[Short task A]: Recast the records starting at the line that contains "Image resolution: width=1512 pixels, height=794" and ending at the line that contains "The image size is (1024, 383). coord(632,229)" as a Markdown table with the columns Row and Record line, leaving out blank lines.

______

The increasing use of RF bandwidth or ‘mobile data’ has required a corresponding increase in the number of access points to handle the increased data. By way of example, 5G wireless networks providing improved network speeds are currently being planned and implemented. Such networks typically require shorter RF transmission distances compared to existing networks and thereby require more dense networks of access points. Along these lines, access points are, in some instances, being installed in urban areas to serve several city blocks or even to serve a single city block. Such installations are often below roof-top level of surrounding buildings. That is, access points are being installed at ‘steel-level’ sites typically on small dedicated small cell poles as well as on existing utility poles (e.g., streetlights, stoplights, etc.). The increasing number of access points is sometimes referred to as densification of wireless infrastructure. Residents often object to such densification in their neighborhoods due to the aesthetic concerns of wireless antennas supported by various dedicated and/or existing utility poles. To help alleviate aesthetic concerns, wireless provider commonly conceal antennas supported by such poles within a shrouding or antenna housing. Antenna housings having a minimal form factor necessary to house an antenna are typically preferred to minimize to overall obtrusiveness of a set of antennas supported by a pole.
The present disclosure is directed to antenna housings utilized to house individual antennas. Such an individual antenna and individual housing may be considered a modular antenna unit. When modular antenna units are utilized, an access point will typically have three units disposed about a support pole to provide coverage for three 120 degree sectors. Variation is possible. Aspects of the present disclosure are based on the realization that the ever increasing antenna power to enhance coverage and/or data transfer in conjunction with efforts to minimize the size (e.g., small form factor) of antenna housings to address aesthetic concerns can result in thermal management concerns for modular antenna units. That is, the small form factor housing may not provide adequate ventilation to allow effectively cooling an antenna disposed within the housing. In this regard, heat generated by operation of the antenna is at least partially contained within the housing, which can result in the antenna operating in a thermal environment above recommended operation temperatures. Accordingly, the present disclosure is directed to a modular antenna housing that provides multiple ducting paths through the housing to provide better cooling and thereby reduce temperatures within an interior of the antenna housing.

______

[Short task B]:
Answer these questions about the antenna housing text:
(i) What is the growing number of access points sometimes referred to as?
(ii) On what are access points at "steel-level" sites typically installed?
(iii) How many modular antenna units will an access point typically have disposed about a support pole?

______

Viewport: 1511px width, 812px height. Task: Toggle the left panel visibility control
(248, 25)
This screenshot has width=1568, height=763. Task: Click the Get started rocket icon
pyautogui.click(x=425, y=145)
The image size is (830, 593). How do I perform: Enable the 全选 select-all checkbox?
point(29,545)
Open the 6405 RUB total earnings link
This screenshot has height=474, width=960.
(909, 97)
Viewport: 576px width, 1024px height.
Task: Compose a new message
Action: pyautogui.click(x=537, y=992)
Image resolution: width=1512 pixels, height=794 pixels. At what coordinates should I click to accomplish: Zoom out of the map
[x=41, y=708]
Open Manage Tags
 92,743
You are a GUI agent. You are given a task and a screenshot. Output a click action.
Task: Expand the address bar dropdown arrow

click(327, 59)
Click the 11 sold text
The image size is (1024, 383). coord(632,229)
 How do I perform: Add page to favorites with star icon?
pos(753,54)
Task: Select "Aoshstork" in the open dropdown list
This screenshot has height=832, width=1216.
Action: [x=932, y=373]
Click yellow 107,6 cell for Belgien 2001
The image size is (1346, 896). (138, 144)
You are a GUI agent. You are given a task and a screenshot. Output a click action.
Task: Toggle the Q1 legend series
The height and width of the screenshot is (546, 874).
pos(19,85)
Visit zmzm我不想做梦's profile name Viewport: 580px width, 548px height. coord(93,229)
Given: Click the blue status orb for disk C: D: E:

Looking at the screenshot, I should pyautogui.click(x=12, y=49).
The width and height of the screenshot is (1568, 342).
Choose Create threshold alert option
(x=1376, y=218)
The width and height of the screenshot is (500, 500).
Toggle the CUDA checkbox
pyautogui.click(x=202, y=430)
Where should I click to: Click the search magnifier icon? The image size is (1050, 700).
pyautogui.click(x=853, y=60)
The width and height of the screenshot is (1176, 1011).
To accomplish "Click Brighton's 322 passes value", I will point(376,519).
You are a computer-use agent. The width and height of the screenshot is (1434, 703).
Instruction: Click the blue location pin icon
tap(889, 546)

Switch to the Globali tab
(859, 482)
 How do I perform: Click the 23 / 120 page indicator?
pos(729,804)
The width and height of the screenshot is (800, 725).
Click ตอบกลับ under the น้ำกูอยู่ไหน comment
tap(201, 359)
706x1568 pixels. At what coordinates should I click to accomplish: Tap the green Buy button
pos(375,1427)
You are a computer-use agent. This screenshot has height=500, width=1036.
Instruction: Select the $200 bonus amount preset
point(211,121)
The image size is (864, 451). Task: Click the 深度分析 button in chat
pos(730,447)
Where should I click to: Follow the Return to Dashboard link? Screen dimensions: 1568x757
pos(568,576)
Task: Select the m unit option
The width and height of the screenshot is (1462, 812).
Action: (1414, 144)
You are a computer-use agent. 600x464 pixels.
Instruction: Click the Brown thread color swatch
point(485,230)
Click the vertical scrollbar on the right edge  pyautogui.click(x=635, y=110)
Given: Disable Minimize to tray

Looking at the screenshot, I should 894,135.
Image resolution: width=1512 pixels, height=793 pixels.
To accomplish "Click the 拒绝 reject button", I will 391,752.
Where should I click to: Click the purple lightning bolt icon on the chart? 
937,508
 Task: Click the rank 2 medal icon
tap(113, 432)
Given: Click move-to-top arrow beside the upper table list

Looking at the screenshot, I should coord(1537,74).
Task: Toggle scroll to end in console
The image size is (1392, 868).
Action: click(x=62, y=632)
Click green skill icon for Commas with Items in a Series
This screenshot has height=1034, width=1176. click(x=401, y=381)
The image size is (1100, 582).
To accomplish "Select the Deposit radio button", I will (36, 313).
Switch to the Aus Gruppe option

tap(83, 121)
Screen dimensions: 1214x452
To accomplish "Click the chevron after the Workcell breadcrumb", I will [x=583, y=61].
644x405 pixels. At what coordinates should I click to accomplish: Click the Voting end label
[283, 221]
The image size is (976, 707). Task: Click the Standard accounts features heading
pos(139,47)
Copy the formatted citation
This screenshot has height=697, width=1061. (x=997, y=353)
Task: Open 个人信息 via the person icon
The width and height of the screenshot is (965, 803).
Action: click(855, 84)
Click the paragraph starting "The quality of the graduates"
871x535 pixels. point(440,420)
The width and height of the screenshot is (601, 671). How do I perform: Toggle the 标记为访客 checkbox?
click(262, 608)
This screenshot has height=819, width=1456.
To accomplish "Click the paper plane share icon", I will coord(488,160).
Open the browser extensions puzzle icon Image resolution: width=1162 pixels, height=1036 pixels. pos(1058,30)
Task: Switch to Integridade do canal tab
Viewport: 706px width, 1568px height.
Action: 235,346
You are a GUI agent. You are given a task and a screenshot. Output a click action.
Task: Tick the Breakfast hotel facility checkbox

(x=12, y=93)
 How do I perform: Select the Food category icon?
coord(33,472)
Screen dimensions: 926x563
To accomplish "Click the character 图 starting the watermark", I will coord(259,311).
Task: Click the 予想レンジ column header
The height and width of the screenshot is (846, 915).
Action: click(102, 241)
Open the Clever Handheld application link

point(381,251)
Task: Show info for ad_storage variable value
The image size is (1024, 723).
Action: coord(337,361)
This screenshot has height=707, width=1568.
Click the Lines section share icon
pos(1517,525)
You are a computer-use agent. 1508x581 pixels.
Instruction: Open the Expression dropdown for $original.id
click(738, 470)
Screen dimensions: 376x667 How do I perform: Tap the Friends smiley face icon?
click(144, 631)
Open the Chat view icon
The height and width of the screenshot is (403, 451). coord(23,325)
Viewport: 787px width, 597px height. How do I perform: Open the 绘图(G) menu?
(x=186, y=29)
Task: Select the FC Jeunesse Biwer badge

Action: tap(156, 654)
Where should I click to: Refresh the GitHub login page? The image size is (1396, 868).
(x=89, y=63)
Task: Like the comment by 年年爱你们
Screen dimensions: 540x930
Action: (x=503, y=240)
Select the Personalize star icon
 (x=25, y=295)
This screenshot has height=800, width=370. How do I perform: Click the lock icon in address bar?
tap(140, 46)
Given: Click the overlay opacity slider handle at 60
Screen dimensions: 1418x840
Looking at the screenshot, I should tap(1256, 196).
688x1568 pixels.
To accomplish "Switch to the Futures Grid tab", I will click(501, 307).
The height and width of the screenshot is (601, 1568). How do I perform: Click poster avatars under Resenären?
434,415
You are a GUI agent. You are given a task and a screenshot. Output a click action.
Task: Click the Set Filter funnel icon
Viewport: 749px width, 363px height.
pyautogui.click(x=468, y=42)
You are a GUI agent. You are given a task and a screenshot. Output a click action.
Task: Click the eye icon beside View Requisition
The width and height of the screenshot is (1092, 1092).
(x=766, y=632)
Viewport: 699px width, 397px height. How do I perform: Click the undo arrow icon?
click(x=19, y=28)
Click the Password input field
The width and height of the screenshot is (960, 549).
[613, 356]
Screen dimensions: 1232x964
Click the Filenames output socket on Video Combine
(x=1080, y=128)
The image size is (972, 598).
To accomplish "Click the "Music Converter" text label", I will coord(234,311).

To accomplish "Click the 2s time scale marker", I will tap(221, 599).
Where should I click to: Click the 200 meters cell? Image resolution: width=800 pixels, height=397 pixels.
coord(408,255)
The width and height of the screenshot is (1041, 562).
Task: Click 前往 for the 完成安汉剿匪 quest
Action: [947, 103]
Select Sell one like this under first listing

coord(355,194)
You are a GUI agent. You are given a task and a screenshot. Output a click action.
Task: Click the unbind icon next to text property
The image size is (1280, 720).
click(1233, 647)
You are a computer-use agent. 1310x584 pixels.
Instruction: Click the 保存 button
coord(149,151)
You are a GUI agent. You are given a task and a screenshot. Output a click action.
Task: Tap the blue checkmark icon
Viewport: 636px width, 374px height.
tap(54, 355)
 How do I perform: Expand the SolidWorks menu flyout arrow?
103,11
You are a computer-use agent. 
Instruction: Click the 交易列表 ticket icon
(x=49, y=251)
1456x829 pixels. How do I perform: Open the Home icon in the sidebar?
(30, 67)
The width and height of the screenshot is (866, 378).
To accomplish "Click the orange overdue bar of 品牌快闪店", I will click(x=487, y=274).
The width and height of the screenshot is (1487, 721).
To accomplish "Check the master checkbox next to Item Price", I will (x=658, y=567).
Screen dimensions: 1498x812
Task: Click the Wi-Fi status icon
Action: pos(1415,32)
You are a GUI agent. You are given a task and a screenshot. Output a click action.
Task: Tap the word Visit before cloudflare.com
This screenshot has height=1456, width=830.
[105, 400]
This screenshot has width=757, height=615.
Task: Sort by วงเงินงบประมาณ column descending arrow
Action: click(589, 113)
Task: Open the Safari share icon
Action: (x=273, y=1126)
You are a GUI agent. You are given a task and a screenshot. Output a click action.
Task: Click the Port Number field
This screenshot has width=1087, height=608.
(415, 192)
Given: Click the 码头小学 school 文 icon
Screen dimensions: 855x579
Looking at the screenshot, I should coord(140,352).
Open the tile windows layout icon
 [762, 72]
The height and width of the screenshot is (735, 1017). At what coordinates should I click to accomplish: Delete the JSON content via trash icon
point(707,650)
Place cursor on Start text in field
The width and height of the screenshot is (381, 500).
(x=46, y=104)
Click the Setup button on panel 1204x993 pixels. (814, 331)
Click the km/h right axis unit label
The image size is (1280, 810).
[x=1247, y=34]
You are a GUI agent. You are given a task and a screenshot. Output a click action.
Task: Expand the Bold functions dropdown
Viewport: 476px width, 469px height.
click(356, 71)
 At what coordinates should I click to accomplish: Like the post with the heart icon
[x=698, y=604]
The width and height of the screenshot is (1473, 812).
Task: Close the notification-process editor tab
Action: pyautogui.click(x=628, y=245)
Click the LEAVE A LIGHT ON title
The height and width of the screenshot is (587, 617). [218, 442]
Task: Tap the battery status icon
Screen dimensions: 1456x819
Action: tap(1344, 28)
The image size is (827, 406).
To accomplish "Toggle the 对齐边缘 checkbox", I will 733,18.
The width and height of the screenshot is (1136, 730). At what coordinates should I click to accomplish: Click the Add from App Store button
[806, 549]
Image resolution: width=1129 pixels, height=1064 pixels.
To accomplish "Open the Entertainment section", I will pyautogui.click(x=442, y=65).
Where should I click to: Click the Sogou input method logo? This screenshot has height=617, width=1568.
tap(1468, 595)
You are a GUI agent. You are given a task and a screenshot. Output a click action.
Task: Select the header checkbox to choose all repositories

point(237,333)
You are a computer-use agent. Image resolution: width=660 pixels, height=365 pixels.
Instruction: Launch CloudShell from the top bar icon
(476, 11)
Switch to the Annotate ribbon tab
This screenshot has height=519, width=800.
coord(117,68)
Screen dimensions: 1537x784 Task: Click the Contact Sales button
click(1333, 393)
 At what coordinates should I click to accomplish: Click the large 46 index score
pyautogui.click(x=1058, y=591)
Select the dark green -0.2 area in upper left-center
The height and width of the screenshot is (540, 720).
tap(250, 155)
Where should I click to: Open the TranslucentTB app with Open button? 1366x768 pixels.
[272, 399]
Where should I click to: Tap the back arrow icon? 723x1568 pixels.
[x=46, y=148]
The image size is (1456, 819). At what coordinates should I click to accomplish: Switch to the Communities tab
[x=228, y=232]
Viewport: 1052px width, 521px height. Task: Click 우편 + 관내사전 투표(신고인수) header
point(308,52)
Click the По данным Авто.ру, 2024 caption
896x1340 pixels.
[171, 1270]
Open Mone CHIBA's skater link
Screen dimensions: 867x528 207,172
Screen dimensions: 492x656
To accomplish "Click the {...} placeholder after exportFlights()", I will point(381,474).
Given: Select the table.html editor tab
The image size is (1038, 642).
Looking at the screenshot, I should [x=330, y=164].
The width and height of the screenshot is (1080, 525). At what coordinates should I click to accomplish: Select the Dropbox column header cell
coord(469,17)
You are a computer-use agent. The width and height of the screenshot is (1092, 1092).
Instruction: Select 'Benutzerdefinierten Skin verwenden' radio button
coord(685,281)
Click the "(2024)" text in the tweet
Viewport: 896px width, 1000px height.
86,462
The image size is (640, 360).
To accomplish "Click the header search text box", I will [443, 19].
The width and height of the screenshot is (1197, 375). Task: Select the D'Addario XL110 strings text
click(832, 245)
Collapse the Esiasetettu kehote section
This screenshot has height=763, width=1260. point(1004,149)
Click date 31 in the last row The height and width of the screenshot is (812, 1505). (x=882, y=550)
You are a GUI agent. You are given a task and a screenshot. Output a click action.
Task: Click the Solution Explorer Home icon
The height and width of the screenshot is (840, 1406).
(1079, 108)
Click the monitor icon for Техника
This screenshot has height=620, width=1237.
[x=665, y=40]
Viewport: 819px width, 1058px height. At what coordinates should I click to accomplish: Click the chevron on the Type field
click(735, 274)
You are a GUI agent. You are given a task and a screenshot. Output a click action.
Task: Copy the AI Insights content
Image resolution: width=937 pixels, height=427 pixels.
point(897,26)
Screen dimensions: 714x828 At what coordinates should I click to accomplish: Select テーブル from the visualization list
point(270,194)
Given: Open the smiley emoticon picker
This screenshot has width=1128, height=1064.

______

[Task answer A]:
| Row | Record line |
|---|---|
| 1 | Image resolution: width=1512 pixels, height=794 pixels. At what coordinates should I click to accomplish: Zoom out of the map |
| 2 | [x=41, y=708] |
| 3 | Open Manage Tags |
| 4 |  92,743 |
| 5 | You are a GUI agent. You are given a task and a screenshot. Output a click action. |
| 6 | Task: Expand the address bar dropdown arrow |
| 7 | click(327, 59) |
| 8 | Click the 11 sold text |
| 9 | The image size is (1024, 383). coord(632,229) |

[Task answer B]:
(i) Densification of wireless infrastructure.
(ii) On small dedicated small cell poles and on existing utility poles, such as streetlights and stoplights.
(iii) Three units, covering three 120 degree sectors.